As the TV story tells it, taking an occasional liberty with the facts, Moliére was born Jean-Baptiste Poquelin. His father was a master upholsterer and a minor functionary of the court, whose duty it was to prepare the king's bed three months of the year. He intended that his son would turn down the royal sheets after he had gone, but the young man decided to become a lawyer and went to Orléans for training. He eventually concluded that all lawyers are frauds and decided to become a legitimate fraud, which is to say an actor. He changed Poquelin to Moliére and fell in with a theatrical family, the Béjarts.
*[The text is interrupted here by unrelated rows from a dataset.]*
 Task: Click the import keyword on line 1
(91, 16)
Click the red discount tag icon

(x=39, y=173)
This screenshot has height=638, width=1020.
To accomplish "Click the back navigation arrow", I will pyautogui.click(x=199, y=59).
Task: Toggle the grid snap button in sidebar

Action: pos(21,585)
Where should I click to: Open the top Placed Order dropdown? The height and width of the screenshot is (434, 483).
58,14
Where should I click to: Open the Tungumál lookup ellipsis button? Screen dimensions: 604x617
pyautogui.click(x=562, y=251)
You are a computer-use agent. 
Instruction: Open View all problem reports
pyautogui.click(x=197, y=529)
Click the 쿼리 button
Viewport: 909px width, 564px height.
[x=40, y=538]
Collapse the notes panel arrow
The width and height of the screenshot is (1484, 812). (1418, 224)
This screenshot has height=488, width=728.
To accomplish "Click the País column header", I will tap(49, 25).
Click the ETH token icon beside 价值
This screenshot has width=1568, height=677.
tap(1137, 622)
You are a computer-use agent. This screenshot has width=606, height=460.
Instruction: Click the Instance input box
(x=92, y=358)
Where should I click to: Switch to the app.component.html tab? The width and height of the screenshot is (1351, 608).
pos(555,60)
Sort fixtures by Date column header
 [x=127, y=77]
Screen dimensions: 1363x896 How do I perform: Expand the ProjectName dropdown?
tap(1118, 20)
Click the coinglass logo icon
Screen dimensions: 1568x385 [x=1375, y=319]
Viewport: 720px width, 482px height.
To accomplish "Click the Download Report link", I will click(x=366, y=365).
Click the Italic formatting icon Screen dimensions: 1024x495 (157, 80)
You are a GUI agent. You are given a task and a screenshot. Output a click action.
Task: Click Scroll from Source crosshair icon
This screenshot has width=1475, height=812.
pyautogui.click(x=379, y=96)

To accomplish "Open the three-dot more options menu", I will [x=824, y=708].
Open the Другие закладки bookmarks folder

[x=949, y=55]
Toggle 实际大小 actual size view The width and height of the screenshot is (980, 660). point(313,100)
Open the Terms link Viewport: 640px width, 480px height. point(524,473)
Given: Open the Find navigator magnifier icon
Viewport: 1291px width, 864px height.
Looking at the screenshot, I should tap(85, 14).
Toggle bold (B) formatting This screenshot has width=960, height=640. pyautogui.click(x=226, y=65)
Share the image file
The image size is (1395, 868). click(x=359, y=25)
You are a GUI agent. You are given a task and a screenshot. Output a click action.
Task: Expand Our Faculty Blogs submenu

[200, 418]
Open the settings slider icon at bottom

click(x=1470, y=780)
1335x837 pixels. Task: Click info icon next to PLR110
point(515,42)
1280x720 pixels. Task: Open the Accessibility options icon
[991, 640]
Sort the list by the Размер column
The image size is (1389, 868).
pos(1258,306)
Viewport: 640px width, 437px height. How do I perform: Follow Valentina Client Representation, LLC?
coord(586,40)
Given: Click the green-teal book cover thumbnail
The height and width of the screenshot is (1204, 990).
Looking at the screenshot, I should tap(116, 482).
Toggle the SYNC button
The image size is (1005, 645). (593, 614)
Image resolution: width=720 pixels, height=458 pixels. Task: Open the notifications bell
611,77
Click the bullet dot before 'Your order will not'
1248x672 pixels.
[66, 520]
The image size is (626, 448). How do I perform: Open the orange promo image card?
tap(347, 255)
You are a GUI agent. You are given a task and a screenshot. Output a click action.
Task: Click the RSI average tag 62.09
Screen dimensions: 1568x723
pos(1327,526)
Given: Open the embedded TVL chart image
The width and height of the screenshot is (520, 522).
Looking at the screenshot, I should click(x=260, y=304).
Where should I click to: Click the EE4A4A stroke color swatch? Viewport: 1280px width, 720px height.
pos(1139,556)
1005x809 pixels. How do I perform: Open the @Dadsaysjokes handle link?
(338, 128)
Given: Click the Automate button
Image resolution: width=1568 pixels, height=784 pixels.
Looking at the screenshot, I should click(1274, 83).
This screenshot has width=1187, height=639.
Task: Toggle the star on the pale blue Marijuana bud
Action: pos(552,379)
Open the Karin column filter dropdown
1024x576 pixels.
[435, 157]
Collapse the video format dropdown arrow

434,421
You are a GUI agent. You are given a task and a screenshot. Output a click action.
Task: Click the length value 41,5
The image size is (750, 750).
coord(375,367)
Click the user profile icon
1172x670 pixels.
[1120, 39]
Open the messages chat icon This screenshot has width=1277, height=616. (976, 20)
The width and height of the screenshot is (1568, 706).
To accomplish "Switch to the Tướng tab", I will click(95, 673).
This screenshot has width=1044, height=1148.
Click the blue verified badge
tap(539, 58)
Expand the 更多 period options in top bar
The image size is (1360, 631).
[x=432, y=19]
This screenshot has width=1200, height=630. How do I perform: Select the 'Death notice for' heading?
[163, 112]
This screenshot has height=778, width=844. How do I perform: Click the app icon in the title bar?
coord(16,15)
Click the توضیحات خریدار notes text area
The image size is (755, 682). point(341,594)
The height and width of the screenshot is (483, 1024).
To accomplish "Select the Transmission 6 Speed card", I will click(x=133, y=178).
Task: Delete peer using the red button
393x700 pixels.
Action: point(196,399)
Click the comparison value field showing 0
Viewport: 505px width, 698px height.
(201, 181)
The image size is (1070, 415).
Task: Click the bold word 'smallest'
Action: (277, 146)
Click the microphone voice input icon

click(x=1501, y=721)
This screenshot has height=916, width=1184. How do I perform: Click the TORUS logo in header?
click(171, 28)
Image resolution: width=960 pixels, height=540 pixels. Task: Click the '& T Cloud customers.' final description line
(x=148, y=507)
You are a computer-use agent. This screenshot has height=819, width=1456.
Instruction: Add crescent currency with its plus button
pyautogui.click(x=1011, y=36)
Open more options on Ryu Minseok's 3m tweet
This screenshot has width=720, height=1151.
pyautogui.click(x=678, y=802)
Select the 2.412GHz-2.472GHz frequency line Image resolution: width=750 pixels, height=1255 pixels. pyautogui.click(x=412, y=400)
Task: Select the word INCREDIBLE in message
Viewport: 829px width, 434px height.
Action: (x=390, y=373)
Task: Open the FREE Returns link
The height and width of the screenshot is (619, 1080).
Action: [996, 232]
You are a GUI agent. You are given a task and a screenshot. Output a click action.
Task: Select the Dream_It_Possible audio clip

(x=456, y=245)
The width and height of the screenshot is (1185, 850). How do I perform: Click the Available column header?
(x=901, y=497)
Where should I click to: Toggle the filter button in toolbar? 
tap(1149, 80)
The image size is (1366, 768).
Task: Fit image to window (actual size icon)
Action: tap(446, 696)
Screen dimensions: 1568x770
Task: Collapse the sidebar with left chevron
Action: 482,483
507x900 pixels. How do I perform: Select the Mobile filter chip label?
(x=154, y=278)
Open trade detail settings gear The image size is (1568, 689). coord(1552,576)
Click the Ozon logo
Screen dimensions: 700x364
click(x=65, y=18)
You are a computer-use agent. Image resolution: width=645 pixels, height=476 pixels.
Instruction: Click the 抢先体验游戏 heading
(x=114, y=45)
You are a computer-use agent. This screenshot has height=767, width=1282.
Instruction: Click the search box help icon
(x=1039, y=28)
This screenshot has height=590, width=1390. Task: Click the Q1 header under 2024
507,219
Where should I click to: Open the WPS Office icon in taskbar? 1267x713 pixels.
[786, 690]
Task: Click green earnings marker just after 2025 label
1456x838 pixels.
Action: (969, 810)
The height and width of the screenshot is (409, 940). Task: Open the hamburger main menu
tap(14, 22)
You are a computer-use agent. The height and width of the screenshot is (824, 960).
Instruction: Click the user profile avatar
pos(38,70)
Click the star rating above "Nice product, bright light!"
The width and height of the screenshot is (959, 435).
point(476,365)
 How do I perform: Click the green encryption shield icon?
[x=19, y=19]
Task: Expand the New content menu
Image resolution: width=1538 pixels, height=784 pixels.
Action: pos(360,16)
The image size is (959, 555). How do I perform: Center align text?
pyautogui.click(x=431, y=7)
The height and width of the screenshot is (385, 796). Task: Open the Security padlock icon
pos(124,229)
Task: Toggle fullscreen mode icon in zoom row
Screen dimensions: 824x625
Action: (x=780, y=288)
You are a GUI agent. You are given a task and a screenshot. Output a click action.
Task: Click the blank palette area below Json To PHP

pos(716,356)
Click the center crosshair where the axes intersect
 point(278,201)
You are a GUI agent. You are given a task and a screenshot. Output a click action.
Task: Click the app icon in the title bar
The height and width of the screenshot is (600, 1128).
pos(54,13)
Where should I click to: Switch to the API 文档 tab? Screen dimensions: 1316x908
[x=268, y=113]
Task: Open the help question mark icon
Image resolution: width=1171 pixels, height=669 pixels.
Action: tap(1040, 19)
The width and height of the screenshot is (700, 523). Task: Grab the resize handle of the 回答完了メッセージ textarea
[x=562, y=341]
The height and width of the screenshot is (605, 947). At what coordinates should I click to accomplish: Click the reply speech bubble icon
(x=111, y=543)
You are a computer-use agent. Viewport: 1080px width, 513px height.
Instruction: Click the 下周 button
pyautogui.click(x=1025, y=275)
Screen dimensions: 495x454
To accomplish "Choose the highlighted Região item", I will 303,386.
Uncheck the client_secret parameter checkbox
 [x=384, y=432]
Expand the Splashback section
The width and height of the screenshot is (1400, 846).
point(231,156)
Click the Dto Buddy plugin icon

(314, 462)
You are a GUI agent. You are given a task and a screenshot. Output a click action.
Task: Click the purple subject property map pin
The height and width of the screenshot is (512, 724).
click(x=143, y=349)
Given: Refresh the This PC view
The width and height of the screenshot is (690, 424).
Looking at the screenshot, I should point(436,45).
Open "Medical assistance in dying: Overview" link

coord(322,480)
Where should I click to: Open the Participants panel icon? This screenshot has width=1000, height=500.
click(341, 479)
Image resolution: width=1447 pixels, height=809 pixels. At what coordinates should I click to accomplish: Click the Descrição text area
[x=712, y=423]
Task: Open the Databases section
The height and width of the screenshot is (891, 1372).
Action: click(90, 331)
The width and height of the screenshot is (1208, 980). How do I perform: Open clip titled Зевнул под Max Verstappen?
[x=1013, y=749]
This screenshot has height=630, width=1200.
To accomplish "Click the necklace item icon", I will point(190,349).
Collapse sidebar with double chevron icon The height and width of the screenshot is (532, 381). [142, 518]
With his mistress, Madeleine Béjart, he formed a company that toured the provinces for the next 15 years.
It was out there that Moliére (Philippe Caubère) learned his craft and began writing the first of his farces, which were to make him France's greatest comic playwright. His troupe returned to Paris and gained the patronage of the young Louis XIV, who was then a mere sparkler compared with the great Sun King he was to become. Like all satirists, Moliére wrote from anger and disappointment, however, and his sharp attacks on the reigning conventions infuriated the clergy and its conservative supporters. Even Louis had to bow to the pressure, and Tartuffe, perhaps the most pointed of his comedies, was banned from public performances for a few years.
According to this biography, Moliére was as unhappy with his own life as he was with the life he saw around him. He rejected the aging Madeleine (Joséphine Derenne) and married her coquettish younger sister Armande (Brigitte Catillon), 20 years his junior. Armande, in turn, made him a cuckold and a figure of ridicule for his enemies. The king withdrew much of his support, and toward the end of his life Moliére felt that his talent had dried up. He contracted tuberculosis, and one night, after playing the lead in his last play, The Imaginary Invalid, he collapsed and died at age 51.
That outline should indicate what fine television this might have been. What is lacking in Moliére, however, is Moliére. Caubère has done his best, but Ariane Mnouchkine, who both wrote and directed the series, has given neither him nor the viewer anything very solid. The star is the camera, and Mnouchkine has indulged its every whim. Most shots are held too long, and the only explanation behind some scenes has to be that they are very pretty.